We may collect, use, store and transfer different kinds of personal data about you which we have grouped together as follows:
  • Identity Data includes first name, last name, email address, username or similar identifier, student year group.
  • Contact Data includes billing address, email address and telephone numbers
  • Transaction Data includes details of services you have purchased from us.
  • Financial Data includes last 4 digits, expiry date, type and postal code of credit/debit card used to purchase the service and transaction history, including successful and unsuccessful payments (including the amount of each payment) made to EdPlace.
  • Technical Data includes internet protocol (IP) address, your login data, browser type and version, time zone setting and location, browser plug-in types and versions, operating system and platform and other technology on the devices you use to access this website or our app(s).
  • Profile Data includes purchases or requests made by you, your interests, preferences, feedback and survey responses.
  • Student Learning Data includes student responses to activity questions, aggregate scores across subject and/or topic area and progress made over time.
  • Usage Data includes information about how you use our website, app(s) and services.
  • Marketing Data includes your preferences in receiving marketing from us and your engagement with our marketing activities.
  • Communications Data includes your communication preferences and email, voicemail and telephone records to customer support. 

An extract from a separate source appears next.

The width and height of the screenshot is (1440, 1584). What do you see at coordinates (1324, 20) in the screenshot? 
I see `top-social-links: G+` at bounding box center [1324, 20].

Where Personal Data is kept
Our website is hosted in the EEA and as such personal data is not normally transferred outside of the EEA. However, some of our third-party software and development services  are hosted outside the EEA. Where personal data is transferred outside the EEA we ensure compliance with GDPR.
 
Protecting your data
We take the protection of data extremely seriously. In particular we have taken appropriate technical and organisational steps to ensure the security of personal data. All EdPlace employees have our data protection policy are aware of their duties under GDPR and have received relevant training.
 
Data breaches
All Personal Data breaches must be reported immediately to EdPlace’s Data Privacy Manager. If a Personal Data breach occurs that is likely to result in a risk to the rights and freedoms of our Members, the Data Privacy Manager will inform the Information Commissioner’s Office of the breach without delay and, in any event, within 72 hours after having become aware of it. 
 
Our organisation
We are a small company and all of our employees are appropriately trained up in data protection. EdPlace is committed not only to the letter of the law, but also to the spirit of the law and places high importance on the correct, lawful and fair handling of all personal data, respecting the legal rights, privacy and trust of individuals with whom we deal. 
 
Implementation policy
This Policy shall be deemed effective as of 16 May 2018. No part of this Policy shall have retroactive effect and shall thus apply only to matters occurring on or after this date.